Sulfate reduction in sediments colonized by cyanobacteria, Spencer Gulf, South Australia

Abstract

Sulfate reduction rates in laminated intertidal sediments colonized by cyanobacterial mats were determined by a glass-rod radiometric technique. Sulfate reduction rates were highest in the layers of sediment immediately below (c. 5 mm) the cyanobacterial mat. An annual sulfate reduction rate for the intertidal sediments was estimated at 6 5 mol m^-2. The individual sulfate reduction rates ranged from 2 to 104 mmol m^-2 day^-1, with the mean, median, mode and standard deviation being 21, 15, 2 and 21 mmol m^-2 day^-1, respectively; the mean of all standard errors (σ_x) for the sulfate reduction rates of replicate sets was 18%. The radiometrically determined sulfate reduction rates were consistent with δ³⁴S values.

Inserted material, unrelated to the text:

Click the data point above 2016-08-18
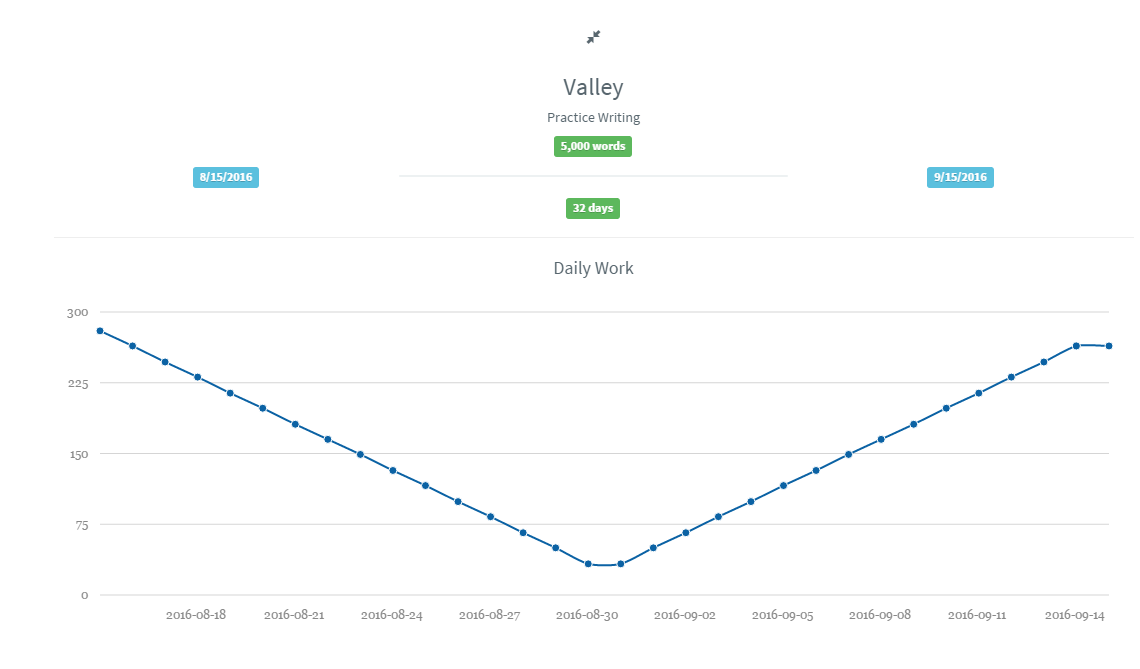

There was a significant linear correlation between the reciprocal of the absolute temperature of incubation and the sulfate reduction rate. Some diurnal variation in sulfate reduction rates (day-time > night-time) was most probably attributable to the higher day-time temperatures. A Q₁₀ range of 2.0-2.4 between 10 and 40ºC was calculated for sulfate reduction in sediment in which the porewater salinity was 121 × 10^-3 Multiple regression analyses showed that the daily sulfate reduction rates correlated significantly with salinity, temperature, porewater content and primary productivity. There was some covariance between the variables salinity, temperature and primary productivity. The estimated molar ratio between photosynthetically fixed carbon and reduced sulfate was 2:1. An equation relating sulfate reduction rate, primary productivity and environmental factors in marine environments may be useful in constructing mathematical descriptions of the sulfate-reducing process in marine environments.